◆ **Text segment**
↓

It was with considerable aplomb that Pravin Gordhan, the Minister for Public Enterprises, and Portia Derby, the CEO of Transnet, told us this week that they are seeking R100 billion of private money to put into the port of Durban alone, with other huge amounts doubtless needed for the other two large ports, Cape Town and Ngqura (Coega).
All three of these ports came in the bottom four of the recent World Bank study of 351 ports worldwide, reflecting just how desperately uncompetitive they have become under ANC rule. There is also the small matter that Ngqura/Coega was built purely as a political decision by the ANC in an attempt to boost the Eastern Cape’s economy. The private sector was always sceptical and believed that this port was in the wrong place.
It is worth looking carefully at this initiative for virtually all the SOEs are in desperate need of more money and the government doesn’t have it. At Eskom, for example, Andre de Ruyter is talking of how the private sector might be brought in to make Eskom a leader in “green energy”. The obvious way out of this mess is to privatize the SOEs but this is, of course, a hyper-sensitive subject within the ANC alliance.

↑

◆ **Raw data**

↓

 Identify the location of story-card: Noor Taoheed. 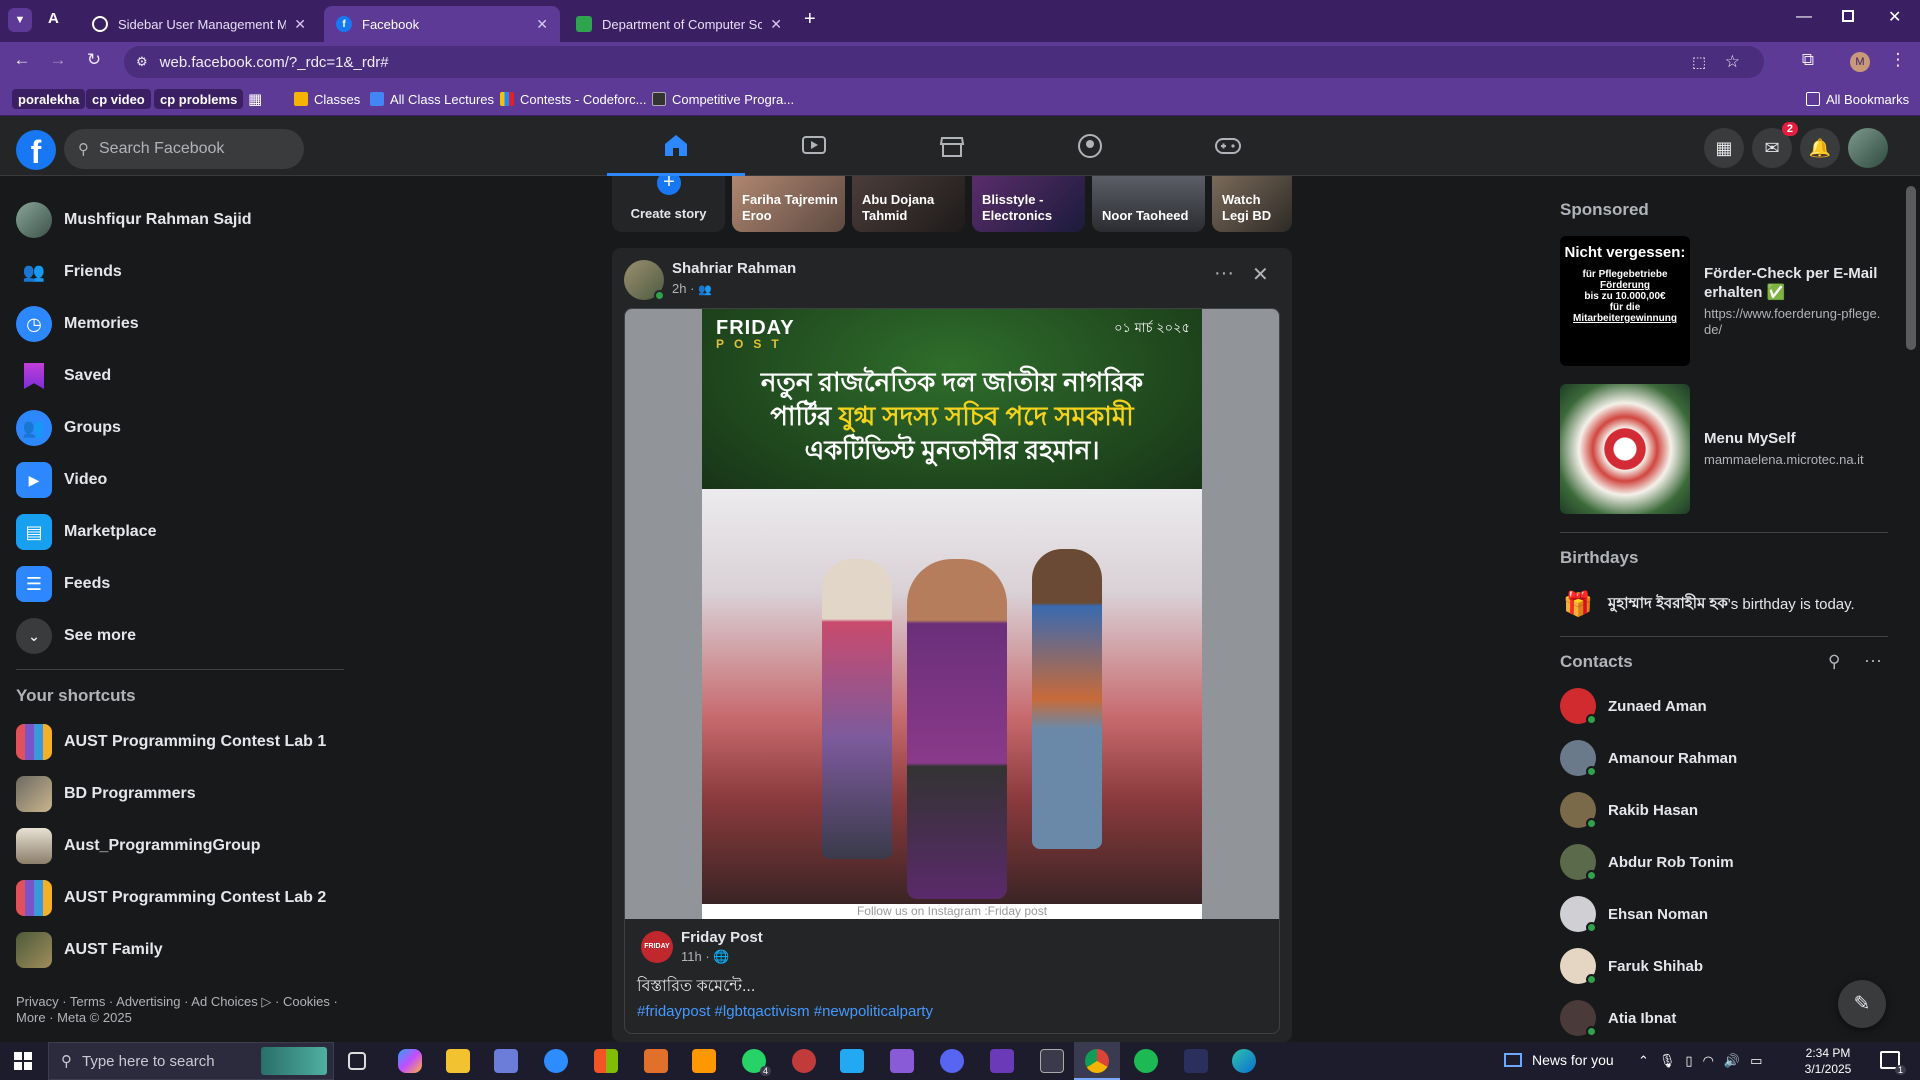
(1148, 204).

↑

◆ **Your objective**
List every South African port named in the text on Transnet's ports and state-owned enterprises.

◆ **Result**
Durban, Cape Town, Ngqura (Coega)